In China, elevated levels of urban air pollution result in significant adverse health impacts for its large and rapidly growing urban population. An expanded version of the Emissions Prediction and Policy Analysis (EPPA), EPPA Health Effects China (EPPA-HEC), was used to evaluate air pollution-related health impacts on the Chinese economy. EPPA-HEC, a computable general equilibrium model, was expanded to endogenously estimate the economy- wide impacts of air pollution. The effects of particulate matter (PM 10), sulfur dioxide (S02) and nitrogen oxides (NOx) were evaluated for 1970 to 2000, based on a set of epidemiological estimates of the effects of exposure to these pollutants. The estimated GDP impact to the Chinese economy of pollution levels above the WHO's recommended thresholds (ambient levels) increased from $15 ($23) billion in 1970 to $50 ($79) billion in 2000 (1997 $USD), despite improvements in overall air quality. This increase was caused by the growing urban population and rising wages that thus increased the value of lost labor and leisure. The benefit Damages as a percent of GDP decreased from a peak of 16% (10%) in 1975 to 7% (4%) in 2000 because the total size of the economy grew much more rapidly than the absolute air pollution damages. Forward simulations considered a cap on pollution, a greenhouse gas policy, and the two policies combined. The ancillary benefits from air pollution control resulting from the climate policy resulted in an increase in China's GDP of $2.4 billion in 2010. A scenario that caps air pollutant emissions at 2005 levels results in a $3.9 billion benefit to China's GDP in 2010, and the implementation of both policies results in a $5.8 billion benefit to China's GDP in 2010.
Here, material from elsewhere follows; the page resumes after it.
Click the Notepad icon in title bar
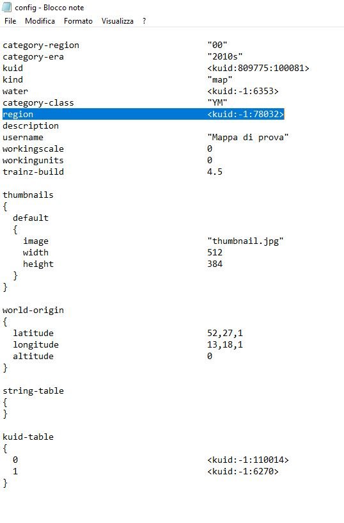344x523 pixels. click(6, 7)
(cont.) The simulations extended to 2025, and the beneficial effects of these policies increased over the period to $17.1 billion, $37.4 billion and $43.8 billion respectively. Taking both the future and the historical analyses together, it is clear that the size of the urban population, as well as the increasing value of time due to rising wages are two of the major drivers of the increasing absolute costs of pollution-related health impacts to the Chinese economy. Thus, urbanization and rising incomes and wage rates over time imply a rising marginal benefit to pollution control.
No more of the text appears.